Intuitively, AI alignment means making an AI system’s goals line up with yours.

The simple case

To start with a context in which alignment is conceptually relatively simple, imagine a hypothetical AI system with two separate parts: its “values” (roughly, what it wants), and its “world model” (roughly, the facts that it believes). When this AI makes a decision, it considers each possible choice, uses its world model to predict what would happen if it made that choice, and then judges how good that outcome is according to its values. It then picks the choice it expects to lead to the best outcome. A system like this is “aligned” with you to the extent that its values are the same as yours, and “misaligned” with you to the extent that they are different.

Historically, discussions of the danger of AI misalignment have often used scenarios involving AI systems with this structure. In one such scenario, you have a very powerful AI, and you want to use it to cure cancer. The most naive strategy for achieving this might be to give it a value of “choose whatever possible future has the lowest number of cancer cases” — which the AI might conclude would be most effectively achieved by killing all humans. More sophisticated alignment strategies (which have their own problems) could involve coding in more complex specifications of human values, or having the AI learn values over time.

Current systems

Current frontier AI systems don’t have the "values" and "world model" structure described above, and the meaning of “aligning” such systems is less straightforward. For example, ChatGPT was created by training a huge neural network to predict human text as accurately as possible, and then fine-tuning it to favor text completions that were rated highly by human evaluators. We don’t know how the resulting system works, but we have no particular reason to think that it’s trying to predict the consequences of its decisions and check them against some set of values.

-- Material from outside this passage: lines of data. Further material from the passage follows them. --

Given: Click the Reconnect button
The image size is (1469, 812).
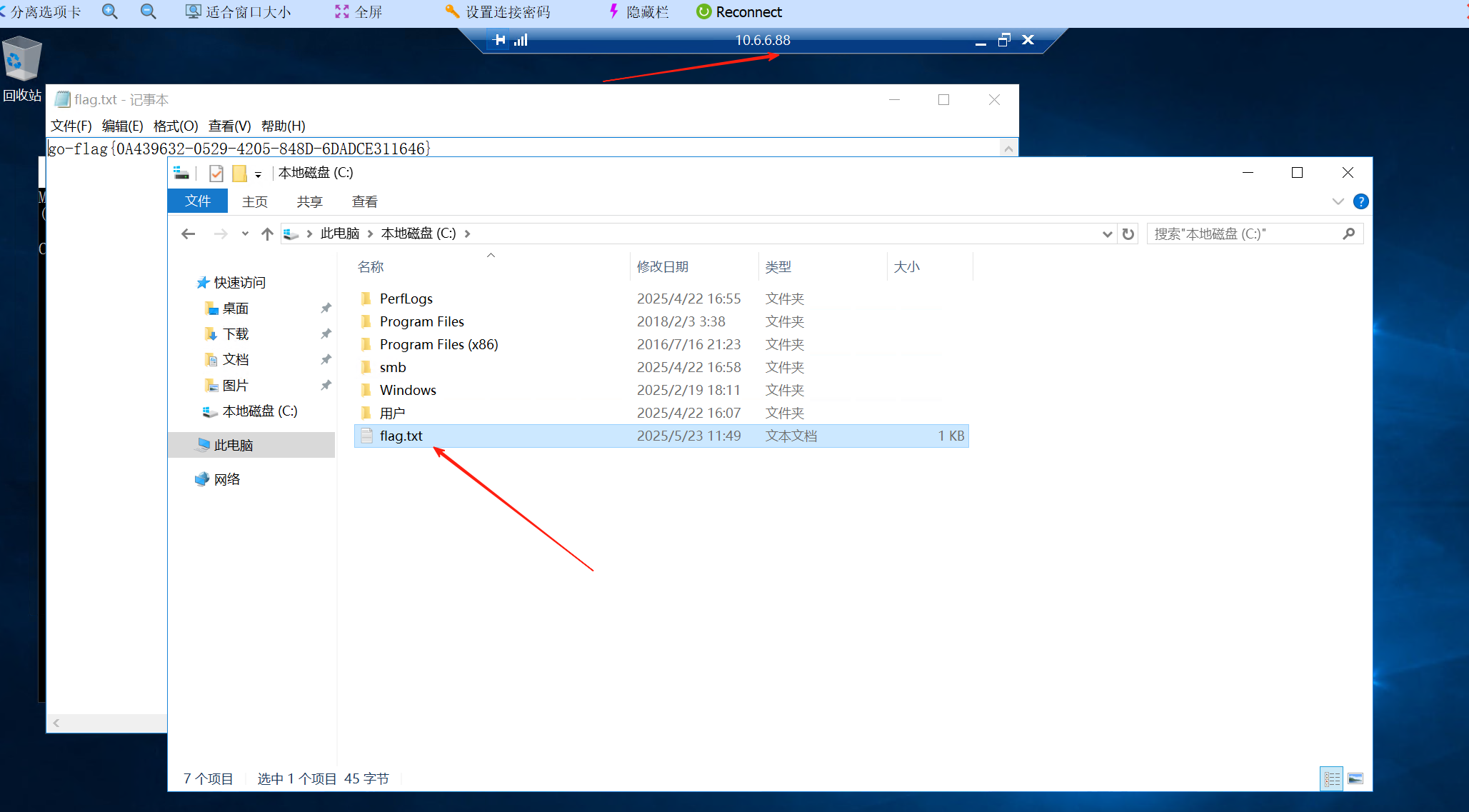Looking at the screenshot, I should pos(739,11).
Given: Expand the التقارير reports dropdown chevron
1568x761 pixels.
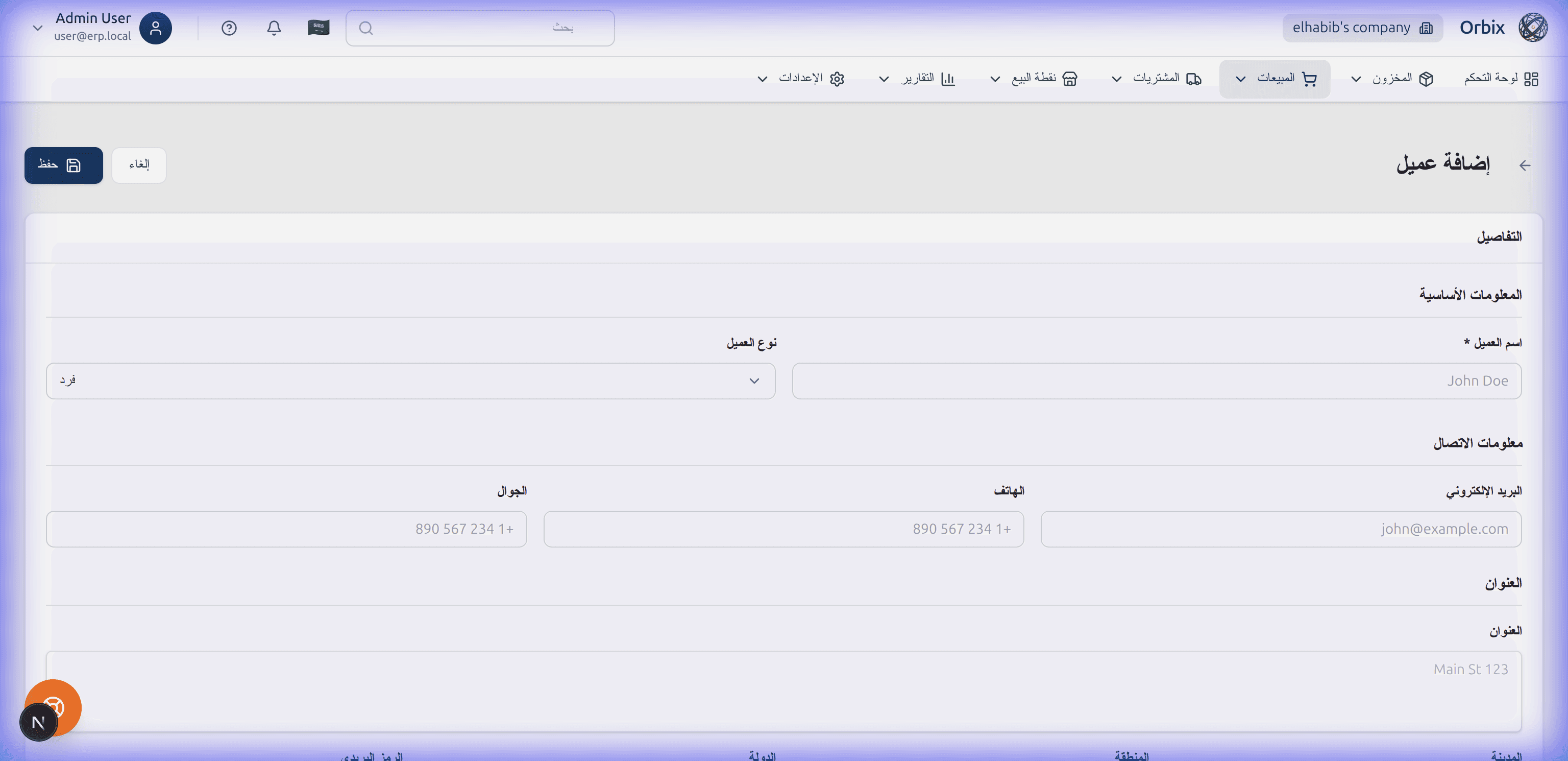Looking at the screenshot, I should click(x=883, y=79).
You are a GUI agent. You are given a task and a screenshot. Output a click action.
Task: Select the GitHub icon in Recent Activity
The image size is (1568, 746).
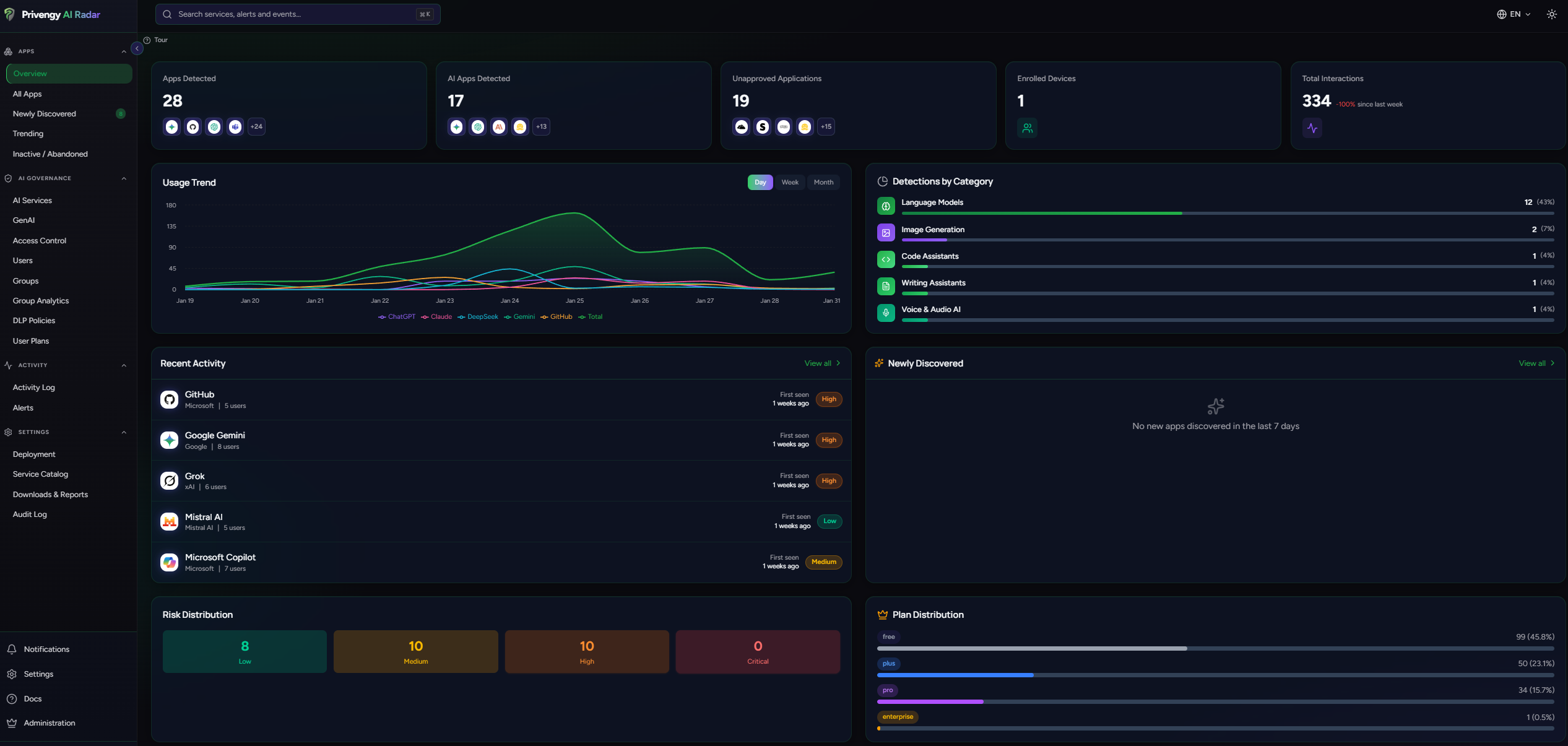(x=169, y=399)
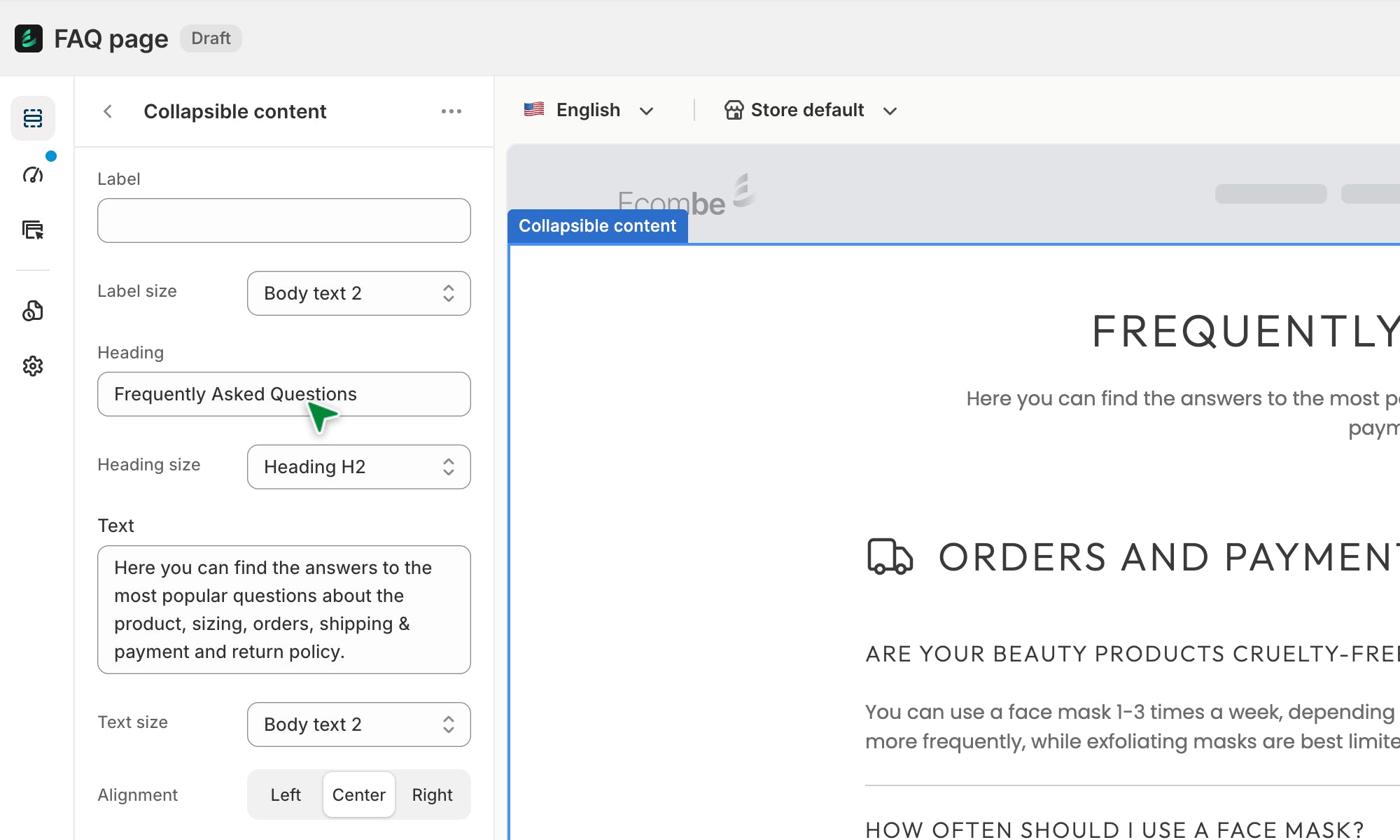Open the Label size dropdown

coord(358,293)
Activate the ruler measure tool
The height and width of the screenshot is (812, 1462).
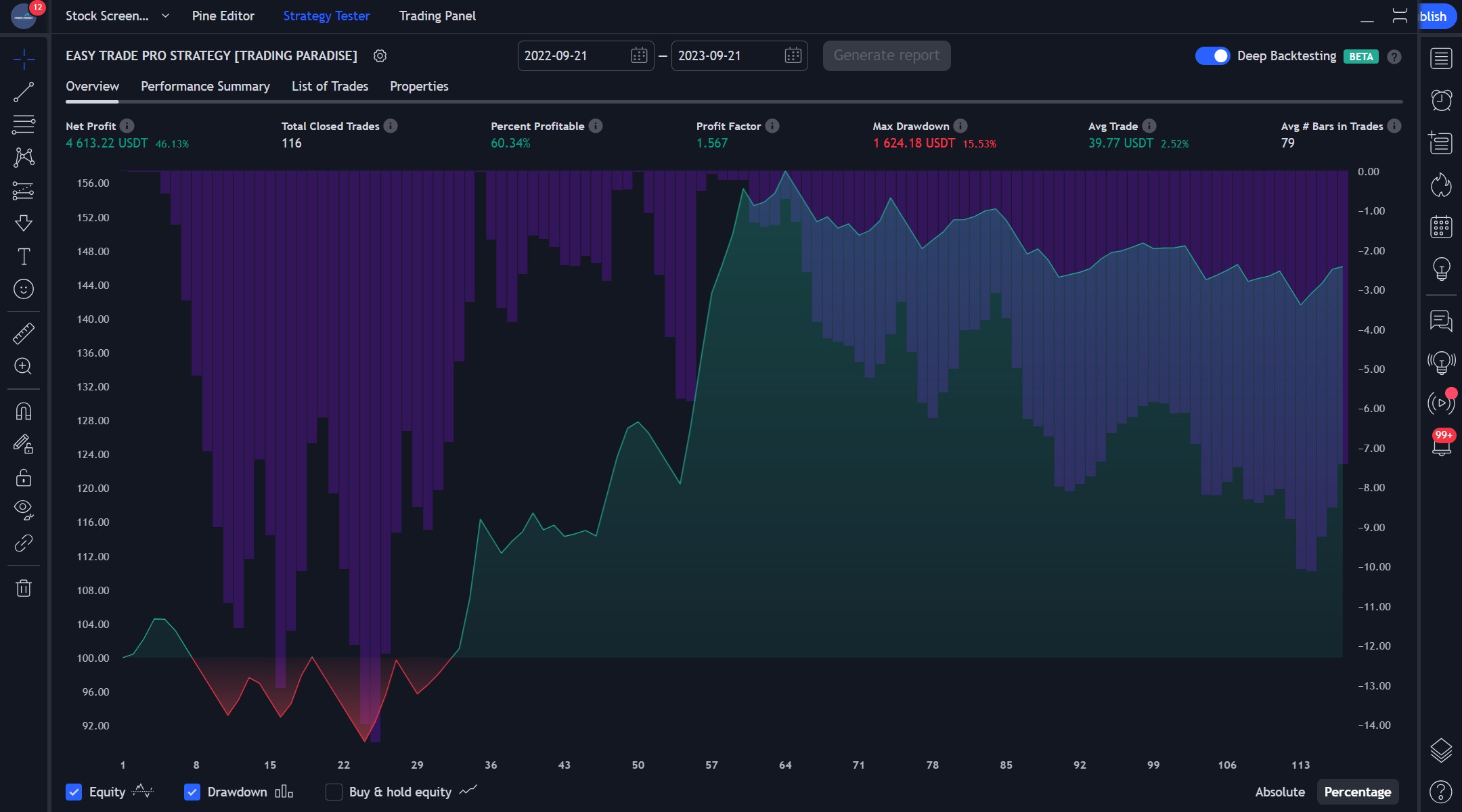24,334
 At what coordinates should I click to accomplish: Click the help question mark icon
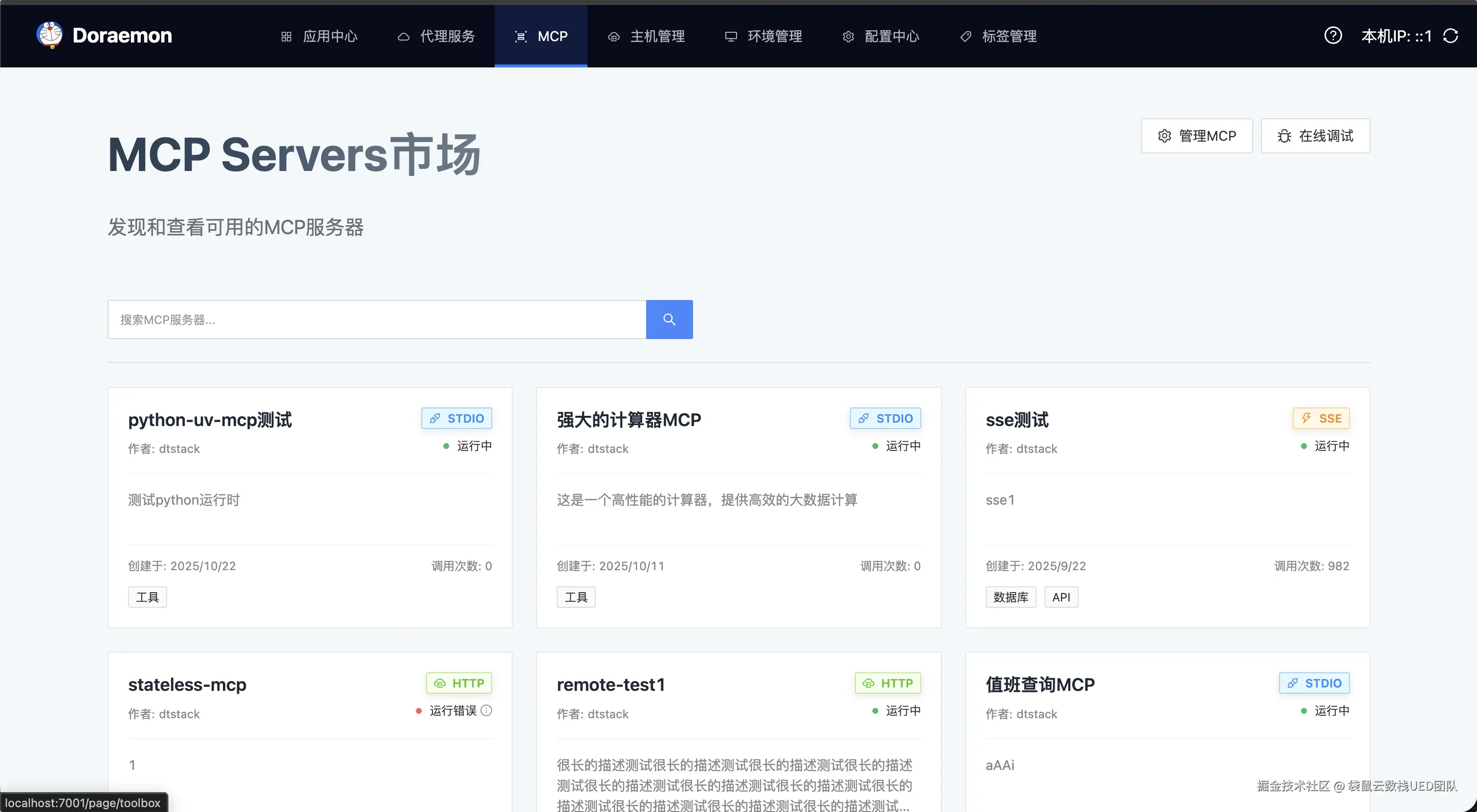[x=1332, y=36]
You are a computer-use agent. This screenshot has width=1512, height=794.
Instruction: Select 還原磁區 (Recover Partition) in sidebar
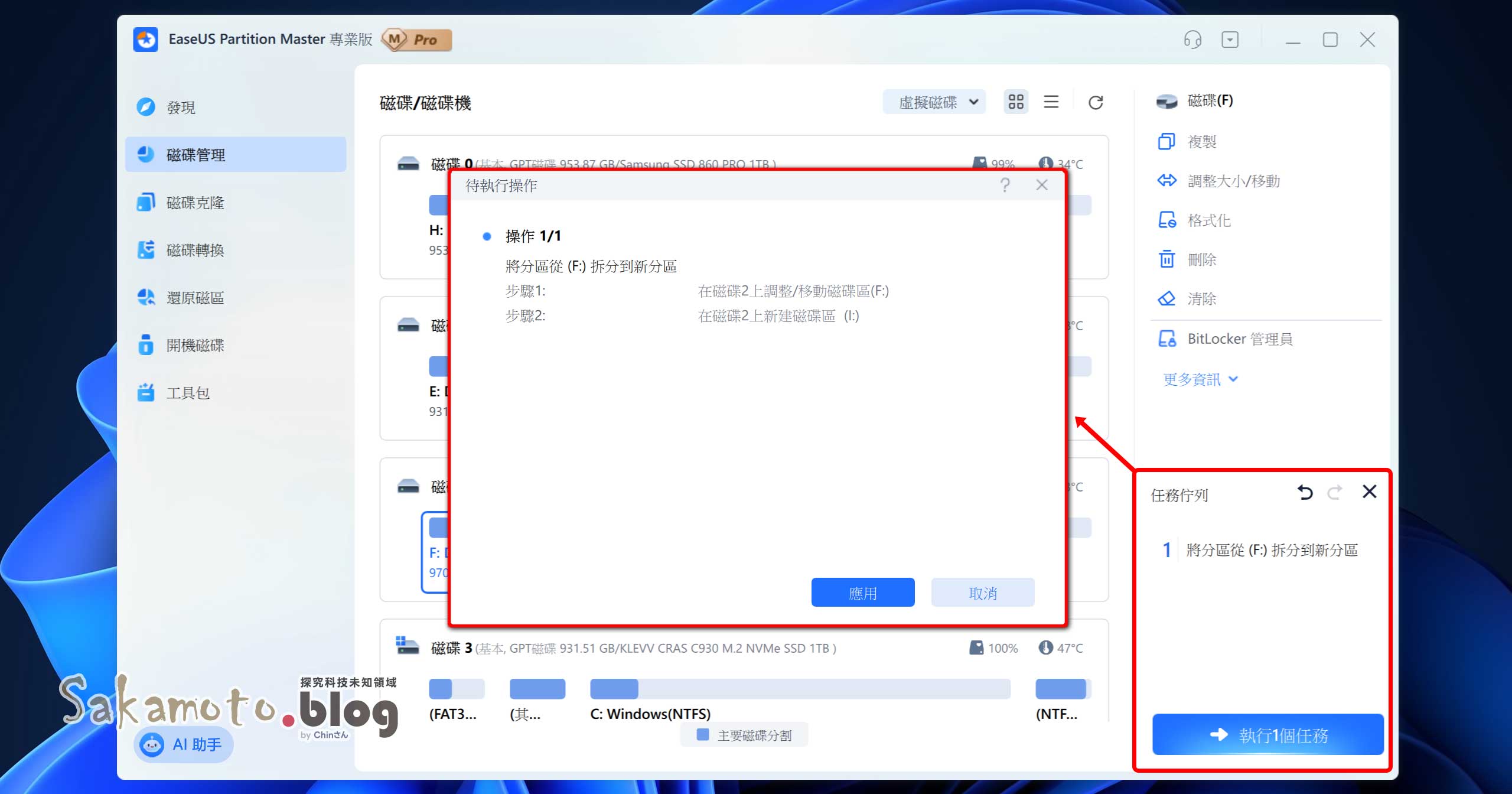click(195, 297)
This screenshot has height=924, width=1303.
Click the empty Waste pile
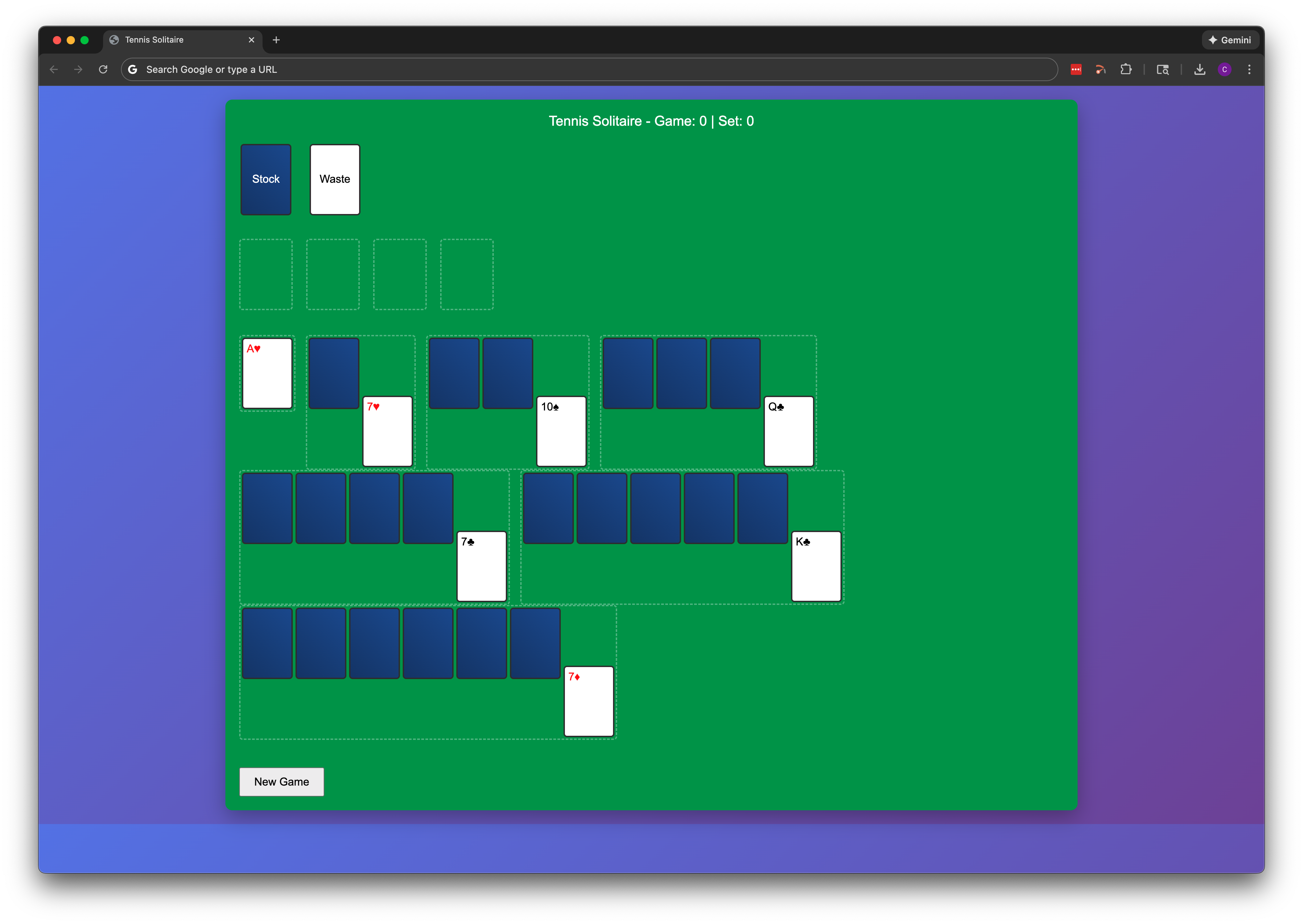coord(335,179)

Still, the concept of “alignment” isn’t totally meaningless here: we can say that ChatGPT “is capable of” spewing abuse, because it has learned how to predict abusive internet text, but that it (usually) “chooses” not to do so as a result of reinforcement learning, and is (usually) “aligned” with OpenAI’s intended values in that sense.

Future systems

It’s not clear how similar future super-human AI systems will be to current ones, or to the simple model above — some argue that future systems will more systematically optimize their environments, but there’s a lot of disagreement and conceptual subtlety around questions like this.